After a pause and a shake of the head, he'd add, "There was a lot of bad tonight. It wasn't just one thing or one person, by any means."
He's right. I won't challenge that. I'd have an easier time, in fact, in sharing that Erik Karlsson was exceptional as ever, Blake Lizotte skated as hard as ever, Sam Poulin acquitted himself fairly well upon his latest promotion from the AHL, and all the rest, from Sidney Crosby on down ... uh, yeah.
"Obviously, it wasn't our best effort right from the start," Karlsson would say of Minnesota scoring three times in the first period, then again 1:09 into the second to prompt Muse's hook on Silovs. "We ended up on the wrong foot early in the first, and we couldn't find a way to get ourselves out of it. I think everybody in here understands that tonight wasn't good enough to have a chance to win."
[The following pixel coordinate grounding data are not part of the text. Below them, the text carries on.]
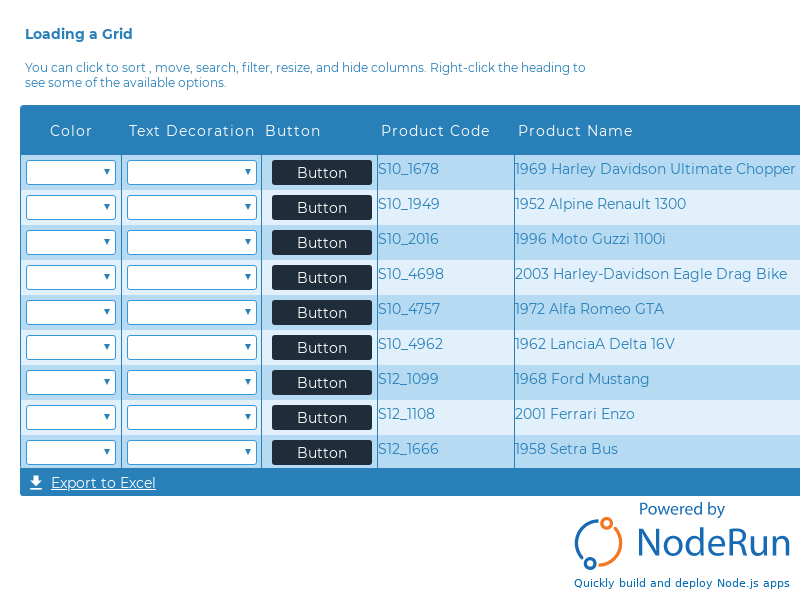This screenshot has width=800, height=600.
Task: Click the NodeRun logo
Action: [682, 541]
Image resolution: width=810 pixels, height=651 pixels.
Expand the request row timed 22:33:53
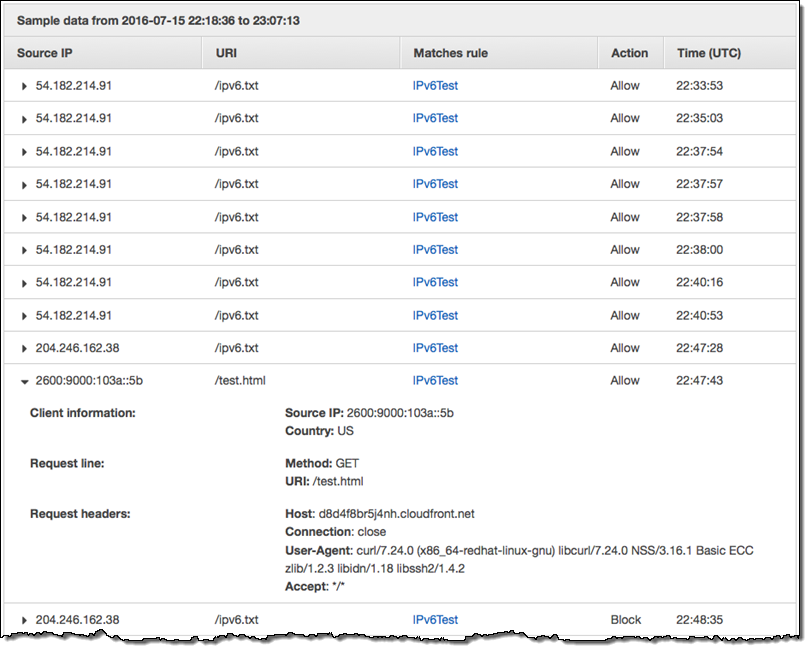[x=25, y=86]

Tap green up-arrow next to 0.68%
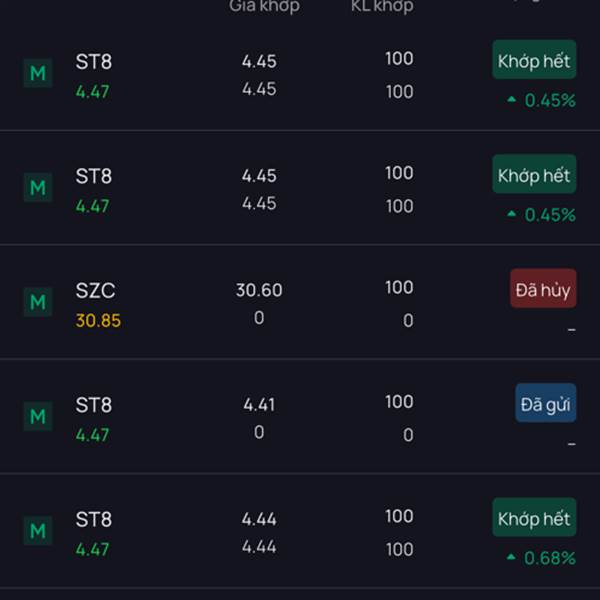click(x=511, y=557)
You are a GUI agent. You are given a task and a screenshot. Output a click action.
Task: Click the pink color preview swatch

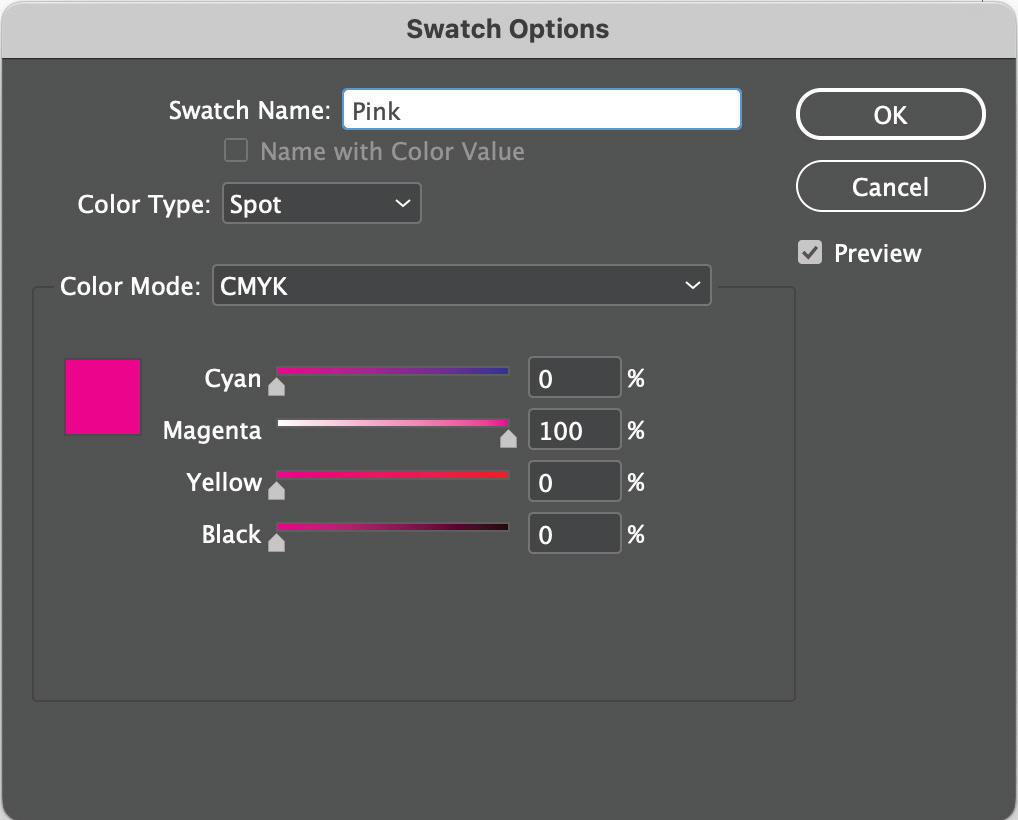(x=103, y=397)
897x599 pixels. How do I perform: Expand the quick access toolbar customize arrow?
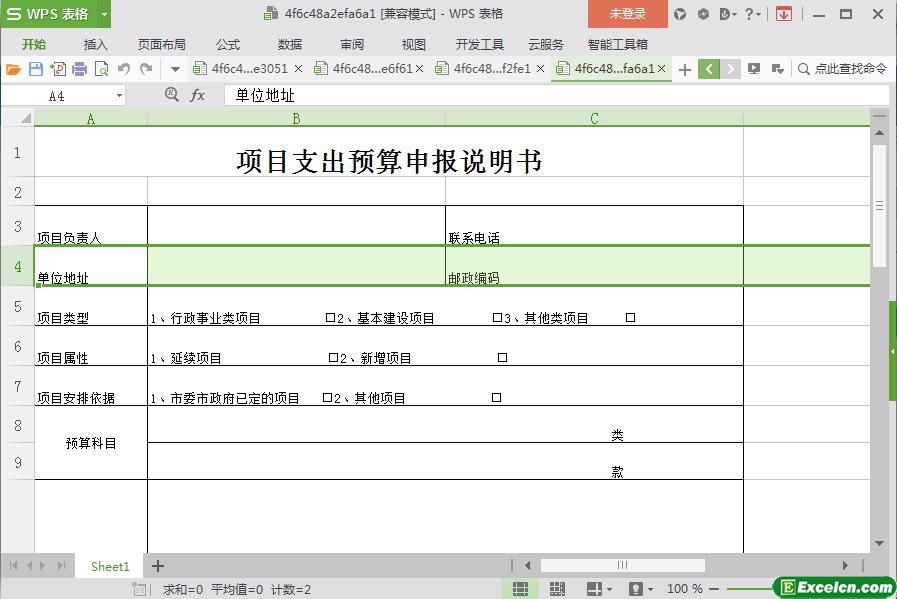[175, 69]
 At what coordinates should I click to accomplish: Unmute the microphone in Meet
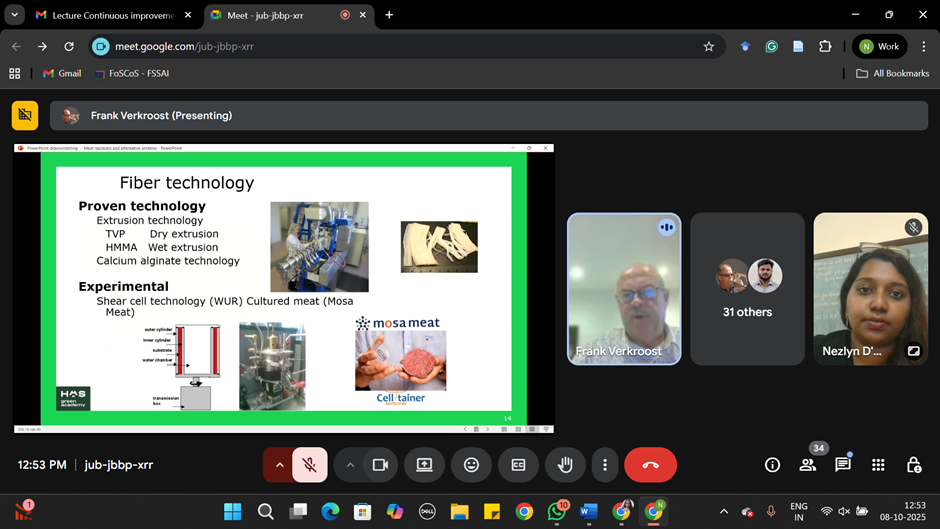pyautogui.click(x=310, y=465)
Which is to say nothing, specifically, of the defense pairing of Kris Letang and Ryan Shea being on the rink for all five Minnesota goals.
"I gotta be better," Shea would say. "It's pretty frustrating. I'm just lucky I didn't break every stick I have after a game like that."
No doubt. And there'd be no excuses, either, even with the team having just spent a week in Sweden, then another four days here without a game.
Muse sure didn't want any part of it: "I’m not looking at that. We had practices. We weren’t ready. I’m not looking at that as an excuse at all for a second."
OK, so that is what it is. All of it. There's another game here Saturday night against the Kraken and, as Muse would stress after this one, "We’re very fortunate to have that."
But might there be a larger lesson at hand, between this blah effort and the broader 2-4-2 bummer of a bump on the schedule?
Allow me, please, to lay this out ...
The way this 2025-26 NHL season had been scripted by the hockey world to play out in Pittsburgh, including by plenty right here, Kyle Dubas was supposed to keep accumulating Anthony Beauvillier-style assets, sending them to other teams for Beauvillier-level returns and, in harmony, buying time for the prospects he's already acquired to mature. And if the kids could out-perform those twenty-somethings along the way, well, that'd be OK, too.
Then came Ben Kindel and Harrison Brunicke as teenagers, Justin Brazeau and Parker Wotherspoon as twenty-somethings, great goaltending in general, an even greater power play, and all else that accompanies a still-strong 10-6-4 start.
So what now?
I can't know. No one can. I'm not sure Dubas can.
But I'm beginning to sense that it might be time to remember Plan A, even while plowing forward with the ongoing semi-Plan B of pushing toward the Stanley Cup playoffs, as this locker room's made clear is its own primary goal. And what I mean by that Plan A might as well intersect with the other parallel path.
Take Tommy Novak. Please.
I'm aware of why management and the coaching staff value him: Lots of quality in tight quarters. Little plays. But man, I'm sorry, that doesn't supersede all the nothing results. Twenty games has to net more than two goals and five assists from anyone within the top three lines, and it's not like he's spewing intangibles the way Lizotte does all over the ice.
All right, so, anyone in Wilkes-Barre ready?
I can't know all that I'd want about Tristan Broz in the moment, since I'm on this side of the commonwealth, but I'm confident saying I'd take the No. 1 center in Wilkes-Barre, that team's leading goal-scorer with eight, and a relentless, passionate worker. Precisely the kind of character a collective can use in a circumstance like this stinking egg laid here tonight. Plus, he's 23, five years younger than Novak.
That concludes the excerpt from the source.